◆ **Required work**
Produce an exact copy of the lines below, starting at the first and ending with the line containing "Task: Click help".

◆ **Data excerpts**
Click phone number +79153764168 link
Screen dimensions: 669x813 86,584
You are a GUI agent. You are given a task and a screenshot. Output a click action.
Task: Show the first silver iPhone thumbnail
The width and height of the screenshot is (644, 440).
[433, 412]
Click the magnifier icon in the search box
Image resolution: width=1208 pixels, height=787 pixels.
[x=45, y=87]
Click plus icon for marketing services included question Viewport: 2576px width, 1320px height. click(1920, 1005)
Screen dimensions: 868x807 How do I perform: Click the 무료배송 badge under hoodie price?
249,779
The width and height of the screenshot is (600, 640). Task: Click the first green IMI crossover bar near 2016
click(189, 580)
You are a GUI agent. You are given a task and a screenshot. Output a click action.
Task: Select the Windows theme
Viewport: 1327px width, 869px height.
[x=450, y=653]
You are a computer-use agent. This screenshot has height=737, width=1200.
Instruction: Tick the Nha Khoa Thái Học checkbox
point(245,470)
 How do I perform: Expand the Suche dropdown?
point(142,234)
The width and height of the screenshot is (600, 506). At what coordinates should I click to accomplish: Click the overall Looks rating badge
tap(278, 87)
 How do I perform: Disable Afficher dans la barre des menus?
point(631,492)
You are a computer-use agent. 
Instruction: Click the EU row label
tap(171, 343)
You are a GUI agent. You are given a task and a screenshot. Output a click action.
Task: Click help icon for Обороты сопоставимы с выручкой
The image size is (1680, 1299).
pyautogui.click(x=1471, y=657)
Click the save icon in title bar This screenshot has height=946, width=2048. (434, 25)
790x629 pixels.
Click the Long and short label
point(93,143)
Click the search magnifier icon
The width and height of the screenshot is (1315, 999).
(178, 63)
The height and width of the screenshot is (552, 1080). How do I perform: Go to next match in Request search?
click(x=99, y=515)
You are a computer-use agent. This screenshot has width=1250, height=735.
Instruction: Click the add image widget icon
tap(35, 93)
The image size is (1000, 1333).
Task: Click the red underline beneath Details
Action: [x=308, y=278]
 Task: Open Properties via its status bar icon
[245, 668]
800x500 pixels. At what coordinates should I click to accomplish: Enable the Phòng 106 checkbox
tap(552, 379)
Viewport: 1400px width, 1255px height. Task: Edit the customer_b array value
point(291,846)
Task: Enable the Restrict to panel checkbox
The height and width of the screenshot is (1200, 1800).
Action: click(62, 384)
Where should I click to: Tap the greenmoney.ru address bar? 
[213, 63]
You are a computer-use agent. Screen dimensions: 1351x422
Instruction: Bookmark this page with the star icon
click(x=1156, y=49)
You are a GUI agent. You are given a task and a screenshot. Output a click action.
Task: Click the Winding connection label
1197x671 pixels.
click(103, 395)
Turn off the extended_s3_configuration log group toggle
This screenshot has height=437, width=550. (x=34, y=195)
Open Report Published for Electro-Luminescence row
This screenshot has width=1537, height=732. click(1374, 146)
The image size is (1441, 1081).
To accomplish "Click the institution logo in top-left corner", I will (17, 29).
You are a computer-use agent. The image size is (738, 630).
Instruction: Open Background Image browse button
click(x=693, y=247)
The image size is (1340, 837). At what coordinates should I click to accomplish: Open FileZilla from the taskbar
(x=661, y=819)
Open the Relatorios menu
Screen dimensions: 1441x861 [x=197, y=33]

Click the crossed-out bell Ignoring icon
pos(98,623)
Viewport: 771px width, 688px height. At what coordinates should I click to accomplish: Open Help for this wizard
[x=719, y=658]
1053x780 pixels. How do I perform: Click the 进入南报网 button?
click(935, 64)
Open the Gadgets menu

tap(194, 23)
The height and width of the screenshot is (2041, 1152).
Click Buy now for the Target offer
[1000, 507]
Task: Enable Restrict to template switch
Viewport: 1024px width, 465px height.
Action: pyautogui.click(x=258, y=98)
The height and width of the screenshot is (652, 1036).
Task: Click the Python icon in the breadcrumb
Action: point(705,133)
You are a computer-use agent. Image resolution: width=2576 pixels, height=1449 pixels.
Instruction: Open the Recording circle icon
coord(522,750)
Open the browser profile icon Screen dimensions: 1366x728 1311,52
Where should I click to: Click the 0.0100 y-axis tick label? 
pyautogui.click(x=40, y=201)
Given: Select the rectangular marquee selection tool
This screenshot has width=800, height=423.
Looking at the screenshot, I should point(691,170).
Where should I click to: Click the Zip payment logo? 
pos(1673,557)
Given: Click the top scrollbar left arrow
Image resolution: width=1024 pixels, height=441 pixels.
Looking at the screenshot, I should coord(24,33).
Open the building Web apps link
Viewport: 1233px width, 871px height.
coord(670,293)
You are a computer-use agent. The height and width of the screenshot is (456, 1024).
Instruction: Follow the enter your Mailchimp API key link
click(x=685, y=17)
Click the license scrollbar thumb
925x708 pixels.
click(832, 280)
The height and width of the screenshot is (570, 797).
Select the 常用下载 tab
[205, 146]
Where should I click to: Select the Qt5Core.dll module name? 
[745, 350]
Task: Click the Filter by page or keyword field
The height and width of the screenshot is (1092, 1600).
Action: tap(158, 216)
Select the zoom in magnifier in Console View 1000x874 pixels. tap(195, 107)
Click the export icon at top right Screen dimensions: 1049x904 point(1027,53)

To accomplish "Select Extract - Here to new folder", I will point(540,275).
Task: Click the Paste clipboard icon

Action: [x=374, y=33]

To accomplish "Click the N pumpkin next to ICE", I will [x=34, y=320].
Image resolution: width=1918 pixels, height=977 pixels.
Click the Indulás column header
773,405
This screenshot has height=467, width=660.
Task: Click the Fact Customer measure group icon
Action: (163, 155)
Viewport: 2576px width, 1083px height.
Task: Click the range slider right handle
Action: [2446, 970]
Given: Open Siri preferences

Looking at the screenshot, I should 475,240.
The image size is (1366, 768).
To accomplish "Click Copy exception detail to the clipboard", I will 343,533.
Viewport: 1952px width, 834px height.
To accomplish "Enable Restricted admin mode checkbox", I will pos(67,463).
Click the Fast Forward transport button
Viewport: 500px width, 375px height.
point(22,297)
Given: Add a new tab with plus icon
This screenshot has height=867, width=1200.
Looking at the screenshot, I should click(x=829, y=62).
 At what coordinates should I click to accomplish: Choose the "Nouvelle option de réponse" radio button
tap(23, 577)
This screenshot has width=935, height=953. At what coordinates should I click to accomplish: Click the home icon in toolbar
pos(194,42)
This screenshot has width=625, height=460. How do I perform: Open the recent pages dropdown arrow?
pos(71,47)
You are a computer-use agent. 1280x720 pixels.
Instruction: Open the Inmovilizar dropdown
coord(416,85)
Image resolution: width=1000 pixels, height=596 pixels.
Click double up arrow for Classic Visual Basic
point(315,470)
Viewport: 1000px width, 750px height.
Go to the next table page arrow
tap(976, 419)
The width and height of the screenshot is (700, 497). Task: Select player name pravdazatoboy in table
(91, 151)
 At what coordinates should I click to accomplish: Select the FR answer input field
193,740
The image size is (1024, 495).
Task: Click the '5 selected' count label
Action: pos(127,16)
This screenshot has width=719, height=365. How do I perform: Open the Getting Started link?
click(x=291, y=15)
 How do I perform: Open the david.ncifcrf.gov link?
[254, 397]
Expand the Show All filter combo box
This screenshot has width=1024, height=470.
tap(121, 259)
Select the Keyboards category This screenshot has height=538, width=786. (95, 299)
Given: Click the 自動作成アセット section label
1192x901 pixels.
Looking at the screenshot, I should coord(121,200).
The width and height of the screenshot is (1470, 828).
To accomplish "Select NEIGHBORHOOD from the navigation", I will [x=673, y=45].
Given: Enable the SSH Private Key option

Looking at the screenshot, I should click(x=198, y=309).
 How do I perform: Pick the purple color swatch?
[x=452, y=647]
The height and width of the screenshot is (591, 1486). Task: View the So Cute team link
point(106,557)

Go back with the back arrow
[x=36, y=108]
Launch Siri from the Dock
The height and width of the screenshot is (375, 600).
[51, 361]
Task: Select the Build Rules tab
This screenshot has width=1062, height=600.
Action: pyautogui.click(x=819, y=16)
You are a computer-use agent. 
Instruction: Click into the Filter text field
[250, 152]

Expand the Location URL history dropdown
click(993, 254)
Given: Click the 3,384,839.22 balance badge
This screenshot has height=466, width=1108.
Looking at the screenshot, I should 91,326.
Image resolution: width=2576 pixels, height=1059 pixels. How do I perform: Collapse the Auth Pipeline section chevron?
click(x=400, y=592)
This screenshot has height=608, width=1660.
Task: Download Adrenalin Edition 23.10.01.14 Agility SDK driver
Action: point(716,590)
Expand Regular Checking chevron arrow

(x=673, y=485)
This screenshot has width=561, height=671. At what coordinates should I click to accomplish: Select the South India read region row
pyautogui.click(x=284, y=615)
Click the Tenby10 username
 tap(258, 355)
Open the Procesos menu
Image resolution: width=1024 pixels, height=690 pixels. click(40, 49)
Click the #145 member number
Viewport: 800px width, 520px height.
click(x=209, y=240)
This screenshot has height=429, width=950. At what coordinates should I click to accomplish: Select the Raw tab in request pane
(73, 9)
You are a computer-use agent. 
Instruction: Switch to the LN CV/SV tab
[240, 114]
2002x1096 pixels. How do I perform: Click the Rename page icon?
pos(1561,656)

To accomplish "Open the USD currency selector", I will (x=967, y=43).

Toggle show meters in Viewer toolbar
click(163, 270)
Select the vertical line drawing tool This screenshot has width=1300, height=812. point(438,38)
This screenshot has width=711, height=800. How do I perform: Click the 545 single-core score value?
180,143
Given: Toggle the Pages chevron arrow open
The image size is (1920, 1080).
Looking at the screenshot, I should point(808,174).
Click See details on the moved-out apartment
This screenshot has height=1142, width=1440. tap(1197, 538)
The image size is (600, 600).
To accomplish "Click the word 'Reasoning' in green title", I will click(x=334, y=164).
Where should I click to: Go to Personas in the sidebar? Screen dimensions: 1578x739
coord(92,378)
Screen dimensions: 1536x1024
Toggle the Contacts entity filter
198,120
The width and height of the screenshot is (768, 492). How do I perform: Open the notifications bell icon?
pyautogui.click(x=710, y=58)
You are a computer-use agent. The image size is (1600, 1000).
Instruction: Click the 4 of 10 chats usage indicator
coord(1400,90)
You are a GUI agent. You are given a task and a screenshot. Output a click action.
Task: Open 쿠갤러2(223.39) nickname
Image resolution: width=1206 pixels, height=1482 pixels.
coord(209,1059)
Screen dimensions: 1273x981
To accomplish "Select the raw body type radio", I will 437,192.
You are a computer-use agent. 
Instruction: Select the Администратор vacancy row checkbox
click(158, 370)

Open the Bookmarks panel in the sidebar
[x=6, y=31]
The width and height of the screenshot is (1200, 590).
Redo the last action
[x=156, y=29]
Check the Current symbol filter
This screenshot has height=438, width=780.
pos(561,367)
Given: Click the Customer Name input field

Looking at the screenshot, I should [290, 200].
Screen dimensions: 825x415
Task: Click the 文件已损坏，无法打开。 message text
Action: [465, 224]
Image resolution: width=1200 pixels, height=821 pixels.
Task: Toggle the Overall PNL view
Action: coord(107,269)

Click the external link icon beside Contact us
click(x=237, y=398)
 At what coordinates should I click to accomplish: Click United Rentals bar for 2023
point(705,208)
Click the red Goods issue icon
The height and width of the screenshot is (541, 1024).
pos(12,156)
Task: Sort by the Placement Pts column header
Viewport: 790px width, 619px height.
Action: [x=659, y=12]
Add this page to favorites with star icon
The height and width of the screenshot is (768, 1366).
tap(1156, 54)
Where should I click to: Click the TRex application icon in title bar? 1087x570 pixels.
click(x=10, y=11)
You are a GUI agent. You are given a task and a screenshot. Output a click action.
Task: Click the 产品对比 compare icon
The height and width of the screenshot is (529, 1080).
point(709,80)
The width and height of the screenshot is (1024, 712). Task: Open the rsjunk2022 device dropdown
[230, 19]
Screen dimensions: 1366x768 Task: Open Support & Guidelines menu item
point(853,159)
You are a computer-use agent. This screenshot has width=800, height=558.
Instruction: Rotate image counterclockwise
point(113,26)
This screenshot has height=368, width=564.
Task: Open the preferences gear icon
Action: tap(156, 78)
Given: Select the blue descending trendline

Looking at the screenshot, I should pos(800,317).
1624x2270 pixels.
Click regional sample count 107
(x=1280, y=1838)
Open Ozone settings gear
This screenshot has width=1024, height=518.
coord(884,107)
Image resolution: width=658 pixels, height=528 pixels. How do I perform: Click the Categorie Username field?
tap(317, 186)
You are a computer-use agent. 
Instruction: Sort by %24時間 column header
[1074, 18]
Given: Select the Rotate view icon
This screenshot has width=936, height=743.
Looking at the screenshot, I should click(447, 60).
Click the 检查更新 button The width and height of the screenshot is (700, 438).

◆ **Answer to this exercise**
Click phone number +79153764168 link
Screen dimensions: 669x813 86,584
You are a GUI agent. You are given a task and a screenshot. Output a click action.
Task: Show the first silver iPhone thumbnail
The width and height of the screenshot is (644, 440).
[433, 412]
Click the magnifier icon in the search box
Image resolution: width=1208 pixels, height=787 pixels.
[x=45, y=87]
Click plus icon for marketing services included question Viewport: 2576px width, 1320px height. click(1920, 1005)
Screen dimensions: 868x807 How do I perform: Click the 무료배송 badge under hoodie price?
249,779
The width and height of the screenshot is (600, 640). Task: Click the first green IMI crossover bar near 2016
click(189, 580)
You are a GUI agent. You are given a task and a screenshot. Output a click action.
Task: Select the Windows theme
Viewport: 1327px width, 869px height.
[x=450, y=653]
You are a computer-use agent. This screenshot has height=737, width=1200.
Instruction: Tick the Nha Khoa Thái Học checkbox
point(245,470)
 How do I perform: Expand the Suche dropdown?
point(142,234)
The width and height of the screenshot is (600, 506). At what coordinates should I click to accomplish: Click the overall Looks rating badge
tap(278, 87)
 How do I perform: Disable Afficher dans la barre des menus?
point(631,492)
You are a computer-use agent. 
Instruction: Click the EU row label
tap(171, 343)
You are a GUI agent. You are given a task and a screenshot. Output a click action.
Task: Click help icon for Обороты сопоставимы с выручкой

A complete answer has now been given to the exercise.